Abstracts (first author)
When to shrink? Understanding the evolution of negative growth in ectotherms
Body size is a key trait linked to the main determinants of fitness: fecundity and mortality (1). For many ectotherms, adult body size is plastic and follows the temperature size rule: individuals grow smaller at higher temperatures (2). Adapting the body size to the environmental condition is crucial and species with continuous growth such as fish and ametabolous hexapods benefit from their ability to adjust their size throughout life (3). But growing larger is in general considered to be the only option for theses organisms whereas shrinking could be advantageous especially if the organism has to cope with a temperature increase. We experimentally demonstrate that such shrinking occurs in the Collembola Folsomia candida - an ametabolous hexapode which continues moulting during its whole life - when they undergo a temperature increase. Comparing multiple clonal strains, we demonstrate genetic variability for this ability to shrink suggesting that negative growth can evolve under natural selection. Using a theoretical model fitted to the collembolans life cycle, we found that for predictable temperature variation, shrinking evolves for environmental temperature variations happening at a time scale close to the individual’s lifetime.

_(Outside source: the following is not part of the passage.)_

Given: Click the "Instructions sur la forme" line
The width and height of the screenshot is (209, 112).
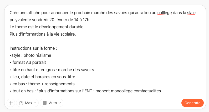Looking at the screenshot, I should [33, 48].
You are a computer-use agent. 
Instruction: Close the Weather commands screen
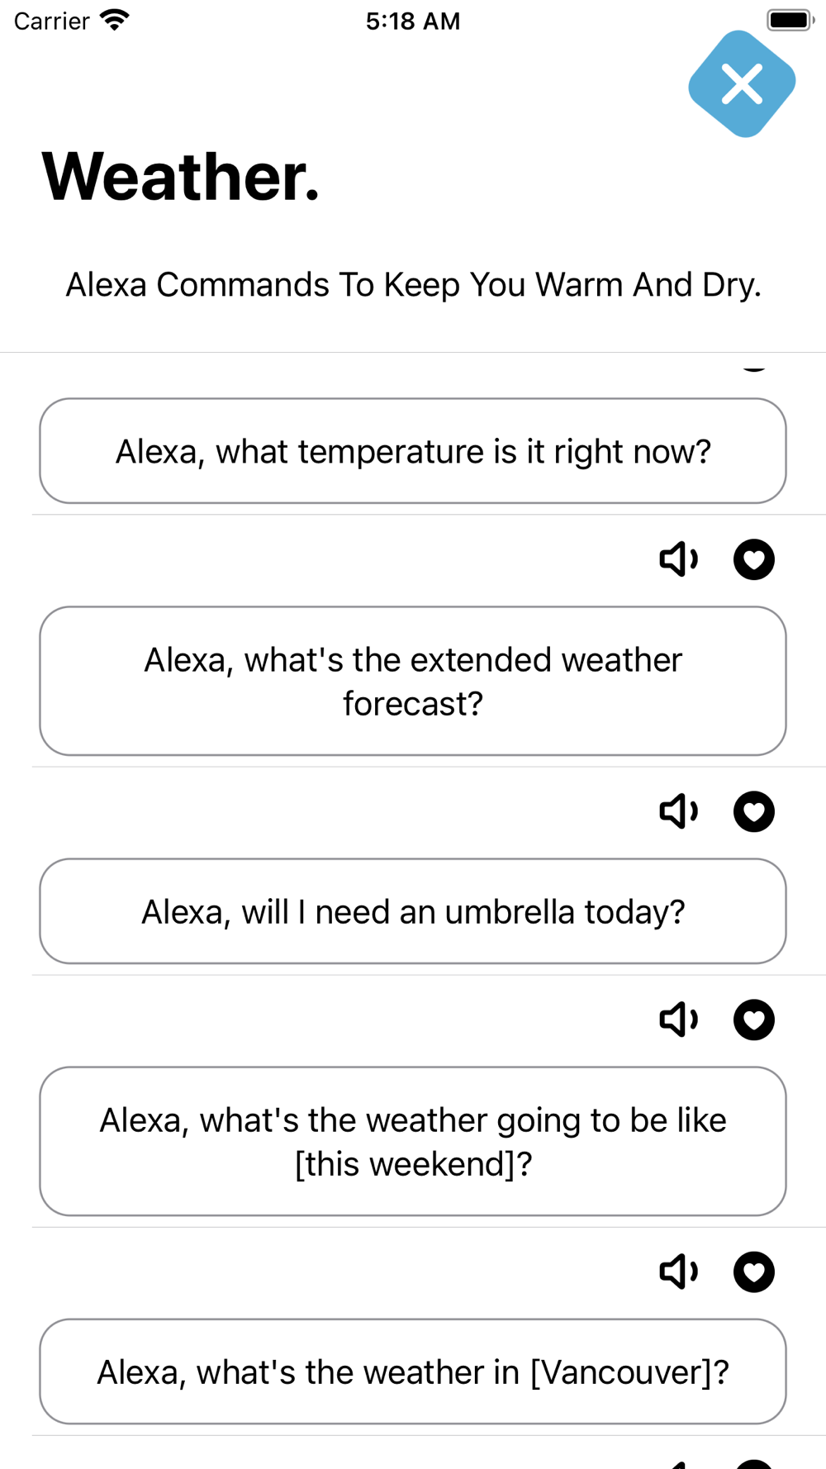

For stochastic temperature variation, negative growth can also be selected, as a way for large individuals to escape high mortality following a temperature increase and therefore avoid being stuck in a so called “size ratchet”. 1. Kingsolver JG, Huey RB. Size, temperature, and fitness: Three rules. Evolutionary Ecology Research 2008;10(2):251-68. 2. Atkinson D, Sibly RM. Why are organisms usually bigger in colder environments? Making sense of a life history puzzle. Trends Ecol Evol 1997;12(6):235-9. 3. Charnov EL. Size and temperature in the evolution of fish life histories. Integr Comp Biol 2004, Dec;44(6):494-7.